Staatssekretär Dr. Delbrück: Es bleibt nur noch die Frage, ob die 
Bestimmung im Art. 78 Abs. 2 der Reichsverfassung die Möglichkeit gibt, 
den mecklenburgischen Verfassungsstreit durch ein Eingreifen des Reiches aus 
der Welt zu schaffen. Mein Vorgänger im Amt hat am 15. Juni darauf 
aufmerksam gemacht, daß diese Frage eigentlich ein mehr juristisch-theoretisches 
Interesse hat. Er hat diese Frage verneint, und die Verbündeten Regie- 
rungen haben sie jetzt wiederum einstimmig verneint. Wie ist denn ein 
derartiges Eingreifen denkbar oder möglich?

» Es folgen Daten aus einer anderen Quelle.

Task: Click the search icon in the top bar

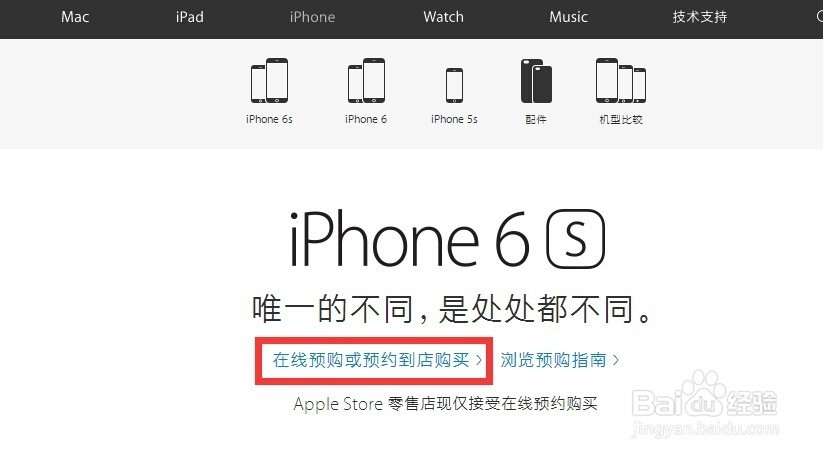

Gesetzt den Fall, es könnte 
auf Grund dieses Artikels ein derartiges Gesetz, wie es von liberaler Seite 
gewünscht wird, verabschiedet werden, glauben Sie denn, daß das auf die 
mecklenburgische Ritterschaft Eindruck machen würde, so lange das Reich 
nicht die Möglichkeit hat, diese Anordnung durchzusetzen? Es würde also 
notwendig sein, es dem Reiche zu ermöglichen, im Wege des Zwangs den- 
jenigen Staaten eine Verfassung zu geben, die sich weigern, eine Verfassung 
einzuführen oder die bestehende zu ändern. Wie soll das erreicht werden? 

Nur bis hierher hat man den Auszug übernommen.